En 1945 l'image de l'Intellectuel progressiste s'impose. La frange la plus "conservatrice" fait le dos-rond souvent en louant la forme plutôt que le fond, en dissociant l'intellectuel de l'indivividu. Une partie de la Gauche a souscrit à ce discours notamment concernant Louis Ferdinand Celine. Son cas a été largement débattu et enquêté. En plus de de ses écrits antisémites son procès a évoqué des dénonciations de juifs (médecins ou écrivains) Ceci a d'autant été plus renforcé que des "témoignages" ont été accablants:
L’audition de Helmut Knochen, chef de la Sipo («police de sécurité») et du SD, par la DST en novembre 1946. Sur la base des déclarations de Knochen, la direction générale des Renseignements généraux dresse une liste de noms d’agents français de la police allemande. On trouve, parmi 45 noms, la mention suivante: «Destouches, écrivain [Céline]. Agent du SD. Réfugié au Danemark». Knochen, interrogé ensuite par la direction des Renseignements généraux, cite Céline parmi cinq «Français désireux de collaborer volontairement avec les services allemands».
"– L’audition de Hans Grimm, responsable du SD (service de renseignement allemand) de Rennes, devant le tribunal de Leipzig, fin 1949. Celui-ci déclarait, entre autres, que Céline avait effectué en 1942-1943 des missions pour la Gestapo à Saint-Malo.
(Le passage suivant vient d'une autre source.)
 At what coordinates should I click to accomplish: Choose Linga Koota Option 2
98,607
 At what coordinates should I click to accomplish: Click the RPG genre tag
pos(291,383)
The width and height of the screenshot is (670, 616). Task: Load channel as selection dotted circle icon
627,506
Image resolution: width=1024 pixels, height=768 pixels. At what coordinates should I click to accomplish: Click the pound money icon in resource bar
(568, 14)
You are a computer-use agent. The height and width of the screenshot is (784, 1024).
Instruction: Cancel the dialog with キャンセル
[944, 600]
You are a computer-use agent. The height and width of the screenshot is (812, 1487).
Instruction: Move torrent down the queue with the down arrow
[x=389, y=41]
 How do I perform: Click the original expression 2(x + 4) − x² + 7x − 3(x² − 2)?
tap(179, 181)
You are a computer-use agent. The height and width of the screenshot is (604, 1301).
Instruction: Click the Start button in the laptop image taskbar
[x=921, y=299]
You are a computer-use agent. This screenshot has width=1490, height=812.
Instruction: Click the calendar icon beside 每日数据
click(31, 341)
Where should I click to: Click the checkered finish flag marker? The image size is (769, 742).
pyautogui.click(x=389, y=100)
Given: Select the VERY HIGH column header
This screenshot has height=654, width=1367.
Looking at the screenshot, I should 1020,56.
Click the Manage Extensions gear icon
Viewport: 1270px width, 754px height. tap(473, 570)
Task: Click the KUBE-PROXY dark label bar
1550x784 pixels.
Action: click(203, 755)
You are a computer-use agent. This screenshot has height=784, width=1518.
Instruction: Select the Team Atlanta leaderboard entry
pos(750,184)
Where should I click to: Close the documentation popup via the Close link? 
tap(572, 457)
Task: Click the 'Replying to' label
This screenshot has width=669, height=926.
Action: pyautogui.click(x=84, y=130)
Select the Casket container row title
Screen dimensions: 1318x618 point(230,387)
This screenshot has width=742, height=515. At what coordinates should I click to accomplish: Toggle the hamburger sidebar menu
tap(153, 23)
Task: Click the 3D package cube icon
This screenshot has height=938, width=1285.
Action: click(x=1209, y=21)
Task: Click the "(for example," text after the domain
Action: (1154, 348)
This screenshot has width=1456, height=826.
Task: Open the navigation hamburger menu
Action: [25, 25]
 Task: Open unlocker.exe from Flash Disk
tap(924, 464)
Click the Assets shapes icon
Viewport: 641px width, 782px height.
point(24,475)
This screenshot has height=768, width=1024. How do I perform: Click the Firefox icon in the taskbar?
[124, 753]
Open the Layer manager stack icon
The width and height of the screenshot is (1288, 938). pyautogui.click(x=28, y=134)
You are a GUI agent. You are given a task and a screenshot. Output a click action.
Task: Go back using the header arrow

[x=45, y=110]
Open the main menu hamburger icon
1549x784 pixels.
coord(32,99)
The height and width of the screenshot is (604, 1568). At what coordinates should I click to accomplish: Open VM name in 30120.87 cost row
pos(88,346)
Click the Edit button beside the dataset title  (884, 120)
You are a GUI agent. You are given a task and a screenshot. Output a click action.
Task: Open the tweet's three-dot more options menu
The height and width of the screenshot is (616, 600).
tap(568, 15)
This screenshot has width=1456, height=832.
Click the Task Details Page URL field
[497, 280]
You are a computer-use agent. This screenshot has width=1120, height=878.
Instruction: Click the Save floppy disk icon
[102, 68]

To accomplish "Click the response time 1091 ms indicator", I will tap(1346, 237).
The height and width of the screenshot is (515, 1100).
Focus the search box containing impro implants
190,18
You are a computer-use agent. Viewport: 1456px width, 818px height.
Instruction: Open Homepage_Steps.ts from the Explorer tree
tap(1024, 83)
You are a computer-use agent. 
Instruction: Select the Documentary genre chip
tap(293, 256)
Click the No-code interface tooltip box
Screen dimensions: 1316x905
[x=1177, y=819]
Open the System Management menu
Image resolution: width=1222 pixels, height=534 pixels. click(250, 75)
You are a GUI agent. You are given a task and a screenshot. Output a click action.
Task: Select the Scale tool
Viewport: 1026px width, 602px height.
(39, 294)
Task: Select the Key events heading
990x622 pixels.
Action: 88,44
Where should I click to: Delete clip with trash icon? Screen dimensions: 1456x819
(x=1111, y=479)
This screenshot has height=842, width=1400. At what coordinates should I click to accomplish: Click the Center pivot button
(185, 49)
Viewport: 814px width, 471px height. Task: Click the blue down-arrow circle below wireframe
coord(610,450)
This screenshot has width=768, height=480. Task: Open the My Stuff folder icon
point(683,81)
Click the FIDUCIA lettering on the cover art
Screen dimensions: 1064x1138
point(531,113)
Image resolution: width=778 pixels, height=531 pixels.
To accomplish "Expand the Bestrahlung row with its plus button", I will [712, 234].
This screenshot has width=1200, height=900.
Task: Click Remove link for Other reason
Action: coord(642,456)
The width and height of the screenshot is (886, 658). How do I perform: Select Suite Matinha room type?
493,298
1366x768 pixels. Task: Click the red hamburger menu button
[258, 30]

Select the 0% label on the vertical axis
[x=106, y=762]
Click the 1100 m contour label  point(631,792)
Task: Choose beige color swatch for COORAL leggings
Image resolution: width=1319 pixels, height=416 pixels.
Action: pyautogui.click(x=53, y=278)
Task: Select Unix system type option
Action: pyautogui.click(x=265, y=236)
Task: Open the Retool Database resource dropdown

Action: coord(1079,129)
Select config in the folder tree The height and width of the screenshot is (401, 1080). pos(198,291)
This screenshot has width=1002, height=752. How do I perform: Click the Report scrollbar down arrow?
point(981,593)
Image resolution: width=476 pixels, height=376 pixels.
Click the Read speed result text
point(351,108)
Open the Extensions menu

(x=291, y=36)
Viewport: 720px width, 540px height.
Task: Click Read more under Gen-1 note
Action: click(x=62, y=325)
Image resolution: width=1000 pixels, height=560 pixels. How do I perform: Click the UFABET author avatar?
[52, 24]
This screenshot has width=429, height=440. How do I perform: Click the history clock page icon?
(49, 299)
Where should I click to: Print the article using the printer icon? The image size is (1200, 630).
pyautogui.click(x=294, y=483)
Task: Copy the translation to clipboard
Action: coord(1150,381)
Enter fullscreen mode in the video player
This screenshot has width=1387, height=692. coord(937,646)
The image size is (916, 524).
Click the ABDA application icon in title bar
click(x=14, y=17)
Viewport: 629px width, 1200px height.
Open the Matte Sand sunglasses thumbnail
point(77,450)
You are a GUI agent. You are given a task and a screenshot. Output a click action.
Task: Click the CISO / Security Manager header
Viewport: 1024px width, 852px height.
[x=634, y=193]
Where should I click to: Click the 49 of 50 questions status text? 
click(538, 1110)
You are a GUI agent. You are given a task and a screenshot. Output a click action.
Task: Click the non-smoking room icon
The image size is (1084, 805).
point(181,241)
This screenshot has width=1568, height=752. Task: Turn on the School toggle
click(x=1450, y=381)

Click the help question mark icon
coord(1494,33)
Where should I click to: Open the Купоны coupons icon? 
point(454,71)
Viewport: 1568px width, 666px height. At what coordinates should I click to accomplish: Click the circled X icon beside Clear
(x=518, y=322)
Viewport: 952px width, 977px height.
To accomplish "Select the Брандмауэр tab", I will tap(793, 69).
– Enfin, le témoignage d’Hermann Bickler − chef des services de renseignement pour l’Europe occidentale − confirme les relations assidues de son ami Céline avec le SD: «Souvent, quand Céline passait dans les parages en pétaradant avec sa moto, il nous rendait une petite visite.» Ces «petites visites» avaient lieu avenue Foch, au siège de la police allemande.
Par ailleurs, l’ambassadeur nazi Otto Abetz, le 1er mars 1941, mentionne le nom de Céline parmi les collaborateurs français – Marcel Bucard, Louis Darquier, Jean Boissel, etc. – qu’il propose à Theodor Dannecker, chef du «Judenreferat», section des Affaires juives de la Gestapo. Il s’agit alors de créer l’«Office central juif», destiné à préparer la «solution finale», entendue à ce moment-là comme «élimination des Juifs» par la «déportation totale» et leur regroupement «dans un territoire qu’il reste à déterminer». Ce projet se concrétisera par la création, le 29 mars 1941, du Commissariat général aux questions juives, réponse de Vichy aux pressions allemandes."
Concrètement on lui reproche d'avoir dénoncé la judéité de 4 médecins (pour obtenir des places) ou de 2/3 écrivains (jalousie artistique?)
Plus grave on lui reprche d'avoir dénoncé un Résistant, un responsable communiste dont on évite de citer le nom, Kerzulec, et pour cause qu'il faisait aprtie du "tribunal révolutionionnaire" qui a condamné à mort l'abbé Perrot (avec Daniel Trellu et Marcel Dufriche)
Mais comment un antisémite notoirement connu était au fait des agissements du Parti Communiste à Quimper sans y être présent à ce moment?